(Exercise task)
Give again only the lines from the one containing "This screenshot has height=514, width=1080." through the one containing "tap(1019, 71)", keeping everything in them as it is except the click coordinates in the answers. Scale each of those coordinates by 2.3 and round it to a whole number, with halves rounded up.

Items excerpted from a collection:
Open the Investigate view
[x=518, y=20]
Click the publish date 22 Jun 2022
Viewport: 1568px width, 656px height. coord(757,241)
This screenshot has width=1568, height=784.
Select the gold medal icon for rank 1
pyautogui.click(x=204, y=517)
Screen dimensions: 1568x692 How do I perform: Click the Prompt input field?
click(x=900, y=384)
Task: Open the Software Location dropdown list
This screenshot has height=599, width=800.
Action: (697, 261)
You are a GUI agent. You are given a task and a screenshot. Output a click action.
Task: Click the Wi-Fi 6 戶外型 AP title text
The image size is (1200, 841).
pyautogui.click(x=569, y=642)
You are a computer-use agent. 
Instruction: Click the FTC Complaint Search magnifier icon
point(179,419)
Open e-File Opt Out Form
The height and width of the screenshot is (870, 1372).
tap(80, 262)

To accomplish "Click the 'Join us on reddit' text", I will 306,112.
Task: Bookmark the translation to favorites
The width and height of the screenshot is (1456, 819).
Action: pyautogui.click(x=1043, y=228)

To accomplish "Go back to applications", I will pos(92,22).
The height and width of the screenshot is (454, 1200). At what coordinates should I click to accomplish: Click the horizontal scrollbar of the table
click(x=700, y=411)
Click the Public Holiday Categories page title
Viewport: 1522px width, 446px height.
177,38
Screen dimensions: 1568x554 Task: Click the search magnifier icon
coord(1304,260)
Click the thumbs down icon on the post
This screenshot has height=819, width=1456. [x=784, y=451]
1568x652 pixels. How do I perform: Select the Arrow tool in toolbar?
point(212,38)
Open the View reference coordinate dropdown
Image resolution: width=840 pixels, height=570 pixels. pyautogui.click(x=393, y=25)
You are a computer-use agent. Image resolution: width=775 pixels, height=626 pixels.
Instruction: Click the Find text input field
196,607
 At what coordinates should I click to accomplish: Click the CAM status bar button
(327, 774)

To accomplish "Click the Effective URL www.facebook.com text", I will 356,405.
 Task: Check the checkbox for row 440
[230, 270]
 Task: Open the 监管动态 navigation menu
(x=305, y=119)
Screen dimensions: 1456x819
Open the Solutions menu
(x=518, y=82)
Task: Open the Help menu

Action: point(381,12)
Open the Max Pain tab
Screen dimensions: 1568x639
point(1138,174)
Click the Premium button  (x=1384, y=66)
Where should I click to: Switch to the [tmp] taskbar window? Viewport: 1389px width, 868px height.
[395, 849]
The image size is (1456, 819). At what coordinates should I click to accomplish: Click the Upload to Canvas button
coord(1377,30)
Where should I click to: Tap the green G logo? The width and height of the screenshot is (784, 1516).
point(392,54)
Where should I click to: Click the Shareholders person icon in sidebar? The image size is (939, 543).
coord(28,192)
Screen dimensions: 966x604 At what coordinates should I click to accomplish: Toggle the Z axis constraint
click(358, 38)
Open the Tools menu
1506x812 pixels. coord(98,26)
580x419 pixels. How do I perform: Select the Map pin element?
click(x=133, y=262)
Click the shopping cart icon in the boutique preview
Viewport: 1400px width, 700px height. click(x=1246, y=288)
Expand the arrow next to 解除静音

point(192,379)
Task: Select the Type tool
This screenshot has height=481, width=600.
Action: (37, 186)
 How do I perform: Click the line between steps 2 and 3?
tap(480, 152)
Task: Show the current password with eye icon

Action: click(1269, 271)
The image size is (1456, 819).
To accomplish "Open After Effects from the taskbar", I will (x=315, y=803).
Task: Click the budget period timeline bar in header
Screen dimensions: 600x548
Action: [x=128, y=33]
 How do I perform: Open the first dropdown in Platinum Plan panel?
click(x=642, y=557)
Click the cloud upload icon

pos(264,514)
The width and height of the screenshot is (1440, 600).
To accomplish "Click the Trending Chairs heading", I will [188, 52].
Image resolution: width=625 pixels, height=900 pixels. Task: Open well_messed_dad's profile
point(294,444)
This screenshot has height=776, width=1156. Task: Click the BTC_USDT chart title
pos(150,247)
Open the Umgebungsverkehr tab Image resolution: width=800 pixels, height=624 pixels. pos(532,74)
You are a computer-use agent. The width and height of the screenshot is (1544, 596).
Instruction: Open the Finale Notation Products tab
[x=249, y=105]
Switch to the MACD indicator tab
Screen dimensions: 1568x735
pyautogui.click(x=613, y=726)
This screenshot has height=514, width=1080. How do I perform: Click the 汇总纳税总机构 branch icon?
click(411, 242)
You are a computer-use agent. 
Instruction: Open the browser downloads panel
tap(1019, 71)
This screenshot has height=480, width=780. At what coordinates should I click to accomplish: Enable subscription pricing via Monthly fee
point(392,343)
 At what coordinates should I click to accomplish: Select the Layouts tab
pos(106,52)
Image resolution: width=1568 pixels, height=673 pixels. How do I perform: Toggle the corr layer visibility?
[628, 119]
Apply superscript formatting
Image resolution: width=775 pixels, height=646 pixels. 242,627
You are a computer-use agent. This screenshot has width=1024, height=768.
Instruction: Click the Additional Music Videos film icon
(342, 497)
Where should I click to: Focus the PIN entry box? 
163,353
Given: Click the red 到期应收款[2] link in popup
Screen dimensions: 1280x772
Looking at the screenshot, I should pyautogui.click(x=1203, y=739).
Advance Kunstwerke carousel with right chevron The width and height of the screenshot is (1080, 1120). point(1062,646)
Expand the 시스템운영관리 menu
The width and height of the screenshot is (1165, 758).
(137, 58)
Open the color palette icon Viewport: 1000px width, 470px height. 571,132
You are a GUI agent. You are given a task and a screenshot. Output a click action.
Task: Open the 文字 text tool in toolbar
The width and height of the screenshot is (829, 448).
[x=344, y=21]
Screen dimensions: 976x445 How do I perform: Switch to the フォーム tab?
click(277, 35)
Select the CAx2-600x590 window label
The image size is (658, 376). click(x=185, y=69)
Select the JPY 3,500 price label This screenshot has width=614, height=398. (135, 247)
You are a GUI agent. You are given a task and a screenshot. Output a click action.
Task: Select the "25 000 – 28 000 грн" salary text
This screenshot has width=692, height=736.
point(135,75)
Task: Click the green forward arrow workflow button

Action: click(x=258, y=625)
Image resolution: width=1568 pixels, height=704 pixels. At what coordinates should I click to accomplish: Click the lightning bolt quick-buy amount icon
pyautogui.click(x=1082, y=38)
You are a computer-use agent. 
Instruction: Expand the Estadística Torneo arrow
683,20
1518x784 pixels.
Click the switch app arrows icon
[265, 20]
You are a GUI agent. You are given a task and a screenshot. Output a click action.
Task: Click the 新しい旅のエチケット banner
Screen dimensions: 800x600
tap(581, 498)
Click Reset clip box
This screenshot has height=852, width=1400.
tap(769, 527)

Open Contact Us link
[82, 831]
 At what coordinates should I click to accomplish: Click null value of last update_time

(The output)
This screenshot has height=514, width=1080. How do I perform: Click the 汇总纳税总机构 branch icon?
click(945, 557)
You are a computer-use agent. 
Instruction: Open the browser downloads panel
tap(2344, 163)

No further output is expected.